Banks and employee unions have finalised the 10th bipartite settlement at a 15% increase versus a 17.5% increase in the last negotiation in 2010.

A 15% salary hike is on expected lines with most banks providing for a 12-17% increase. SBI, PNB, and BoB have provided for the 15% increase while Union Bank and bank of India have provided for 12-13% and this will likely lead to a small hit of 3-4% of their FY15 PBT (based on their current run-rate of provisioning).

The good part is that this time, PSU banks are well provided unlike last time when employee expenses spiked 50% in FY11 after negotiations.

The only caveat is that the pension impact of wage hike is not easy to compute and could likely lead to some negative surprise.

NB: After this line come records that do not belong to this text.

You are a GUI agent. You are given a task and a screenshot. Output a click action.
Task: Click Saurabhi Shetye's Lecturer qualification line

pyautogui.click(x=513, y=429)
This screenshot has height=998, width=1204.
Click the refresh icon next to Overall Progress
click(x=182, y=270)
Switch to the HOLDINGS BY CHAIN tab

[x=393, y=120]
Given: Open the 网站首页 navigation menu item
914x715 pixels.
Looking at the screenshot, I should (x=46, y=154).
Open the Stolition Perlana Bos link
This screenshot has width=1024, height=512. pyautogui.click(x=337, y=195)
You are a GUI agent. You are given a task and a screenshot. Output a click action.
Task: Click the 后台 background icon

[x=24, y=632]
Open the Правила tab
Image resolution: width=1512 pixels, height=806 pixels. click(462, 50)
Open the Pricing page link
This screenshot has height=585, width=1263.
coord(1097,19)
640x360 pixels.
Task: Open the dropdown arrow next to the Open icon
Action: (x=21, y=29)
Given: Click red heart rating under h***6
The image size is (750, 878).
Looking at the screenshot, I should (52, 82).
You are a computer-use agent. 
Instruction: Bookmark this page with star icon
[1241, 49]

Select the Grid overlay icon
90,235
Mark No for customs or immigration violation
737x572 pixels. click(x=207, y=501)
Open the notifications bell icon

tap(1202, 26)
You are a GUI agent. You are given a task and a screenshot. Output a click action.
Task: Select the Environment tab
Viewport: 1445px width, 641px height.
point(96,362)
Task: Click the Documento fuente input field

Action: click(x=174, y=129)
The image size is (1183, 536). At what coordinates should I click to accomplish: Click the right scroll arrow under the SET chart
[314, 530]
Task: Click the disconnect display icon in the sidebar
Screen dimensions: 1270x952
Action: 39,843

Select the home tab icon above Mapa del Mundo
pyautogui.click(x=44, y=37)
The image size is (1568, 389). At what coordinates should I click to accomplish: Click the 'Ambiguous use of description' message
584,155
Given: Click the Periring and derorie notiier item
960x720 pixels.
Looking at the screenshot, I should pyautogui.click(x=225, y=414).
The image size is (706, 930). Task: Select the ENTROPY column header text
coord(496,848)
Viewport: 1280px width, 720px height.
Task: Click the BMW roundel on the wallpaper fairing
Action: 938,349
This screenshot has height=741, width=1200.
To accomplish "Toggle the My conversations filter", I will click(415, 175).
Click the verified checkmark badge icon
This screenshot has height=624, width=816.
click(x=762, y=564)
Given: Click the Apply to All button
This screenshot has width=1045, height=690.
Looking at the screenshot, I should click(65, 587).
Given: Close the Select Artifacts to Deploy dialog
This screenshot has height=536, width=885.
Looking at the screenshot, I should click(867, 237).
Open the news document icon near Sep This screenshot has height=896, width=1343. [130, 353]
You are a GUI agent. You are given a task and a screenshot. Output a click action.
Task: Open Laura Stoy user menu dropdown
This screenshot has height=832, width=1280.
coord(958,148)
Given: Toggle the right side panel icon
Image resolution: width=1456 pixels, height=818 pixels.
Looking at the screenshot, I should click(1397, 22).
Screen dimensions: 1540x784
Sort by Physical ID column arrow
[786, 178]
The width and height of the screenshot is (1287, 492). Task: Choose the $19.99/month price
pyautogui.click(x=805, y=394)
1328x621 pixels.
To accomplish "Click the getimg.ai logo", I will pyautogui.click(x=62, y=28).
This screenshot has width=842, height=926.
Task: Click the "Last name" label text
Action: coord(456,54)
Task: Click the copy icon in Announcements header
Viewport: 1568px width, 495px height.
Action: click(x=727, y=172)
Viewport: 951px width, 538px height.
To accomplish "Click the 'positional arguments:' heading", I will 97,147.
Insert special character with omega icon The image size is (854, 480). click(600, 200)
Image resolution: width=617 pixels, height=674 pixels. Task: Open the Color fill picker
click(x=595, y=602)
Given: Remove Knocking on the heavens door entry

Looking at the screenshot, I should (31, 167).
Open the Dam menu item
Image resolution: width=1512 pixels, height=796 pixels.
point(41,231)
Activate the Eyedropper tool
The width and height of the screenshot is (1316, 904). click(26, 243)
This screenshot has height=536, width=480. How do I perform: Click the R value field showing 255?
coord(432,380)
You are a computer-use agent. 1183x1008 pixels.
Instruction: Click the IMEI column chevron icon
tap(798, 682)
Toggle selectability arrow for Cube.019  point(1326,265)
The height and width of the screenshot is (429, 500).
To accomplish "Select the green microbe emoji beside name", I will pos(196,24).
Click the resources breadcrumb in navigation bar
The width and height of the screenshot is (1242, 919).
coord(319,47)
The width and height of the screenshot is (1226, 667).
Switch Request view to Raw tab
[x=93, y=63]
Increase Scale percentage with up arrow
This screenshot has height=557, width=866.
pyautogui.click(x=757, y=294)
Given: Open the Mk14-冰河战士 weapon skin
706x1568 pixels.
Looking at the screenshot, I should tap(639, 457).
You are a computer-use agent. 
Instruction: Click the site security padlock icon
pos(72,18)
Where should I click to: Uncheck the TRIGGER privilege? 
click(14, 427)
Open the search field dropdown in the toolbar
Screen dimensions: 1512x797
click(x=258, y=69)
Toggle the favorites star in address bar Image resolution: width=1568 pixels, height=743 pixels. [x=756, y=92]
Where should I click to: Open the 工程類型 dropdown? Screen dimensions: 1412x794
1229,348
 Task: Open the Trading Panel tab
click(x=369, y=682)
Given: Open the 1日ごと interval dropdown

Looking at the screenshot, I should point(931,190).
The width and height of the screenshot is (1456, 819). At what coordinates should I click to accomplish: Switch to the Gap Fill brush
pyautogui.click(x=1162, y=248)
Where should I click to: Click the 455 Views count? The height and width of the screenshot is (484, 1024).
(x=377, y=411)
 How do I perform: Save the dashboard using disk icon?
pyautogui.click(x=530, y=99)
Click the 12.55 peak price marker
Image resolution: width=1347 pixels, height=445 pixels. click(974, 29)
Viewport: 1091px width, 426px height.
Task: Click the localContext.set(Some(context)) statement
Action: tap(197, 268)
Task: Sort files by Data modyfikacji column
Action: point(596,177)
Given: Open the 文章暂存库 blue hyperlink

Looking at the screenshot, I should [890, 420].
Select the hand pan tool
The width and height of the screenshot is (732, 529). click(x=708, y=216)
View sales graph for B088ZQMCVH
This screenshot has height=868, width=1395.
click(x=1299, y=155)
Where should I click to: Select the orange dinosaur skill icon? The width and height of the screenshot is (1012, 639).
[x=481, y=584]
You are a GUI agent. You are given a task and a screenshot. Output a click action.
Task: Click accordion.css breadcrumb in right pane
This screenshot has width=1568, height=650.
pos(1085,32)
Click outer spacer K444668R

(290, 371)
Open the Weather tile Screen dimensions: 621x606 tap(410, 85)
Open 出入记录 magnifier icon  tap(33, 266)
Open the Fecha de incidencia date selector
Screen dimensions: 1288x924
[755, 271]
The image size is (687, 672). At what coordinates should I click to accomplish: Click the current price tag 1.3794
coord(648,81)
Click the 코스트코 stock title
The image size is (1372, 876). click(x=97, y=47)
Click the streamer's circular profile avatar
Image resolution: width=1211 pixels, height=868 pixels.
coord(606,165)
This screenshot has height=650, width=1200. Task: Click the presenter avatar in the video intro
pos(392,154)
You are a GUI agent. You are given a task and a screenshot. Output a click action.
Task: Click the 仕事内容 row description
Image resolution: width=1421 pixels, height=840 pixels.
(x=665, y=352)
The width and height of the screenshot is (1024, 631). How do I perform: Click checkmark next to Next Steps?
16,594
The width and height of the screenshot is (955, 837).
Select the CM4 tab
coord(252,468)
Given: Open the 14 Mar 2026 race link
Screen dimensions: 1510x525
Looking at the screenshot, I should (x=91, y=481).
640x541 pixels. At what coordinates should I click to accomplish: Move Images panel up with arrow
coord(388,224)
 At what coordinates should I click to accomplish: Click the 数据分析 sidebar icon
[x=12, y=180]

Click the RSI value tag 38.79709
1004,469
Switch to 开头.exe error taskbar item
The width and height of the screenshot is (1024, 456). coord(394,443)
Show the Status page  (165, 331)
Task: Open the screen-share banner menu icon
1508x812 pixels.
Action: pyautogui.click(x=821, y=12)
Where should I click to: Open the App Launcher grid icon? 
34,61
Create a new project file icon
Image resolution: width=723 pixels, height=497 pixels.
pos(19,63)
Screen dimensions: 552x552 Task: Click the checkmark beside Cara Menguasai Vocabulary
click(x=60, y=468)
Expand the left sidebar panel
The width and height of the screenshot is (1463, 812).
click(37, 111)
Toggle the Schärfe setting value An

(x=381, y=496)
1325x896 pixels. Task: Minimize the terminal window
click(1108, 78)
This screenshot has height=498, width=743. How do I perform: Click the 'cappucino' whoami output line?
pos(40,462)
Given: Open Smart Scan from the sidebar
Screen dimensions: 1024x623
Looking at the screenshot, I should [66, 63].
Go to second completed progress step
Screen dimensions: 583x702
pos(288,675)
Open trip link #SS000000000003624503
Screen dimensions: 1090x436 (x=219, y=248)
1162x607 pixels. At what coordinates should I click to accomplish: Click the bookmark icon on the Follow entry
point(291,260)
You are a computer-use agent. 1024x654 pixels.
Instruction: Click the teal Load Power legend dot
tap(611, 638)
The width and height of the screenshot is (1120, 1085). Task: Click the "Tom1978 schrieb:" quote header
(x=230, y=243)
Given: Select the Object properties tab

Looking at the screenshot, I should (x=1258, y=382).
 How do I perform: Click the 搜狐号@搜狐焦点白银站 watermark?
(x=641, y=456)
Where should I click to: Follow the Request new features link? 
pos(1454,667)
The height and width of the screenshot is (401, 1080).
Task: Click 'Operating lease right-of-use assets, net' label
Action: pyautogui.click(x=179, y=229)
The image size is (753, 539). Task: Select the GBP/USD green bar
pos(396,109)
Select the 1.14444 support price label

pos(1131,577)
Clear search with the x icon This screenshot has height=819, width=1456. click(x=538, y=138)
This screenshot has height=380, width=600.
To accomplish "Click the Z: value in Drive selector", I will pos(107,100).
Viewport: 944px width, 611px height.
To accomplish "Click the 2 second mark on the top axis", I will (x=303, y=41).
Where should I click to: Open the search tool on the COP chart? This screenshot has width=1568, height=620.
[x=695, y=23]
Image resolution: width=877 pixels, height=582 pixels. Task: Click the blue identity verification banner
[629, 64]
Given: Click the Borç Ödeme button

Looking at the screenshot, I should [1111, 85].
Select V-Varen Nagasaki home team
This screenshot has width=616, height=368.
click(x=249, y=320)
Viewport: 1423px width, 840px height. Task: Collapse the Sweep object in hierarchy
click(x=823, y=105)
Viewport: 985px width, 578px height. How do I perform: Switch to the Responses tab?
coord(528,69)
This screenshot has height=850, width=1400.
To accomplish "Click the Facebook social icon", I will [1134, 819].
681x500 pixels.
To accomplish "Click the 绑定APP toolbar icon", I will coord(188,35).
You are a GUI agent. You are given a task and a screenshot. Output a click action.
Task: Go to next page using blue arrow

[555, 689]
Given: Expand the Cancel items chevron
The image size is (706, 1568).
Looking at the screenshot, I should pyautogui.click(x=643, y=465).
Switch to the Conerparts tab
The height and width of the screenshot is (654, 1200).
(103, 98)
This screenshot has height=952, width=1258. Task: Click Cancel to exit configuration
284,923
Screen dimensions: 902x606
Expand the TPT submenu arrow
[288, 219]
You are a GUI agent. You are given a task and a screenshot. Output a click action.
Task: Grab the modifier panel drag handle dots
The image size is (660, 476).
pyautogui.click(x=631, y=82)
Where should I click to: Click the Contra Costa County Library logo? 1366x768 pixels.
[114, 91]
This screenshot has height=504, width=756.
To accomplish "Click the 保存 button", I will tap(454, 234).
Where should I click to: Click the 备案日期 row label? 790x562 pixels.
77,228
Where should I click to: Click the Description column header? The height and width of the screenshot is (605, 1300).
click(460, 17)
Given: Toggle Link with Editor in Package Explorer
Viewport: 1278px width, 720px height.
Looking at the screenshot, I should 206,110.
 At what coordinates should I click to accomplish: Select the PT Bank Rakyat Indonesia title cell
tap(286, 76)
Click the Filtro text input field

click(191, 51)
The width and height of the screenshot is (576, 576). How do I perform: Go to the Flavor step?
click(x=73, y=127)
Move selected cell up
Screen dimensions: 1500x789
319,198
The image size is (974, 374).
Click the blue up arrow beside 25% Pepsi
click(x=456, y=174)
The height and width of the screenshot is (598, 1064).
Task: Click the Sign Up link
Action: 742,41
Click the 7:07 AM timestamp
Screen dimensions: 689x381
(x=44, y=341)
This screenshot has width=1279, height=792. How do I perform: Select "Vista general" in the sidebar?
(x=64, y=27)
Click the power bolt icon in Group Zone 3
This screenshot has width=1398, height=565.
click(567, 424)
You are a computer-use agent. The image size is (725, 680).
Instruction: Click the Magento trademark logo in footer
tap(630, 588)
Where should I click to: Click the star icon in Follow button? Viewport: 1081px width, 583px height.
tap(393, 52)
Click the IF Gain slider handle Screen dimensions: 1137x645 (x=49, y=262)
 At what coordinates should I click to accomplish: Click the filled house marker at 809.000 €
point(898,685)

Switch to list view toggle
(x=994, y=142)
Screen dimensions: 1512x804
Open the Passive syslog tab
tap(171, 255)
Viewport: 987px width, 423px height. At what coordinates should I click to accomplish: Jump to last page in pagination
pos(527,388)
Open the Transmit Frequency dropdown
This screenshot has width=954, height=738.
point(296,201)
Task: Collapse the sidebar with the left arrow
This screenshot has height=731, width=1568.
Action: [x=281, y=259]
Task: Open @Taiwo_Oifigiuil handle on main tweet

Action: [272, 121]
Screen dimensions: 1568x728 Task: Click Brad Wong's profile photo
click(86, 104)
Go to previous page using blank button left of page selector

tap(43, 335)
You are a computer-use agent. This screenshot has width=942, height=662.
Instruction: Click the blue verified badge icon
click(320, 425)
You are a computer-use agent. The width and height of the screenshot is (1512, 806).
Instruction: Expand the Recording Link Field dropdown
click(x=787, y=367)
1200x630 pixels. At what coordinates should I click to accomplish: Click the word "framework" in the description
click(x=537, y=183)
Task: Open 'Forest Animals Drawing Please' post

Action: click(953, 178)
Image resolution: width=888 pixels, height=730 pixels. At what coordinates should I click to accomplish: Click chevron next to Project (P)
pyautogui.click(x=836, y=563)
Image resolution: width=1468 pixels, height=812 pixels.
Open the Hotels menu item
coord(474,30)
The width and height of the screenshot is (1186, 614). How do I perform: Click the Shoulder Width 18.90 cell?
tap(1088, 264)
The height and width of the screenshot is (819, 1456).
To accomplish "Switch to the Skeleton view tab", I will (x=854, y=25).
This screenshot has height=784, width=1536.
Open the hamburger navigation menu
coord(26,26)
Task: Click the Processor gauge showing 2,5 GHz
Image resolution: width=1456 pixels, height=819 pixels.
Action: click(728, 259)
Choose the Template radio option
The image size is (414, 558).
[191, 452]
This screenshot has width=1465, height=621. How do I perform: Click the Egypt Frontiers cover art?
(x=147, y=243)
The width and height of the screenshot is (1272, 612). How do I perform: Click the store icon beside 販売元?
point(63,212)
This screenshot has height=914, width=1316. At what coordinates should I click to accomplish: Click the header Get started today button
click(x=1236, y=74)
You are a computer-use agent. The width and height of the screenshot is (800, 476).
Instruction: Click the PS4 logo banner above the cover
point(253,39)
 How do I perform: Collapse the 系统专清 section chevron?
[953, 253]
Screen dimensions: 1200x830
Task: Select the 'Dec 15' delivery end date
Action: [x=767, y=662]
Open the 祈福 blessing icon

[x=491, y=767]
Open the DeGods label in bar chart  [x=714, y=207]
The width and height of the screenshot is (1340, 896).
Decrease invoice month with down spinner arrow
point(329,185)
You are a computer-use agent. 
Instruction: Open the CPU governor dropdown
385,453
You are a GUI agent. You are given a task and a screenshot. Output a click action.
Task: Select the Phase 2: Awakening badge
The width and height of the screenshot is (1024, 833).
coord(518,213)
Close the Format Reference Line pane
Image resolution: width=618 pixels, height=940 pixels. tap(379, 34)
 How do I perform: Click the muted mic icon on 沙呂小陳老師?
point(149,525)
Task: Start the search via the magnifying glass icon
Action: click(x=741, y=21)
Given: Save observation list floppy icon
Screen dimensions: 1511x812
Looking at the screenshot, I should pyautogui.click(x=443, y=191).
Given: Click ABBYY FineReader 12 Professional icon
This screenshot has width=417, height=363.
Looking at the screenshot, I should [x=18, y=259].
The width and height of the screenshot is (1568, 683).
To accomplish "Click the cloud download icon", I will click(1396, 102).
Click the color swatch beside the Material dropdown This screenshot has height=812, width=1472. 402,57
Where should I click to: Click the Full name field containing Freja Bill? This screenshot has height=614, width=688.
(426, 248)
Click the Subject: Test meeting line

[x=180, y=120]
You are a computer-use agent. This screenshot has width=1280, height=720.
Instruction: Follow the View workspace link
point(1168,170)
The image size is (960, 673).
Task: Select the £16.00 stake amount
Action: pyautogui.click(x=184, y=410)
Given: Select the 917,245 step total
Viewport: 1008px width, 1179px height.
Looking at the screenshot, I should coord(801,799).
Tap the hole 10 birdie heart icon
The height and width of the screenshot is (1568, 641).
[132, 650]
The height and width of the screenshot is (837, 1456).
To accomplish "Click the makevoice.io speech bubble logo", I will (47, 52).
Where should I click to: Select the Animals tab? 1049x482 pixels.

The agreed wage hike will be payable from Nov-12. A 15% hike has been agreed upon vs 17.5% in the last negotiation.  The hike is on expected lines as most of the banks we track have been providing assuming a hike of 12-17%. Last time most banks were under provided and that led to a 50% increase in employee costs in FY11. We do not expect such negatives surprise this time.

The only caveat is that pension impact of wage hike is difficult to estimate and can likely lead to negative surprise. While most banks have indicated that they have also provided for the pension impact of wage hike, the quantum of that provisioning is difficult to ascertain and hence can lead to variations between final pension impact and provisions made.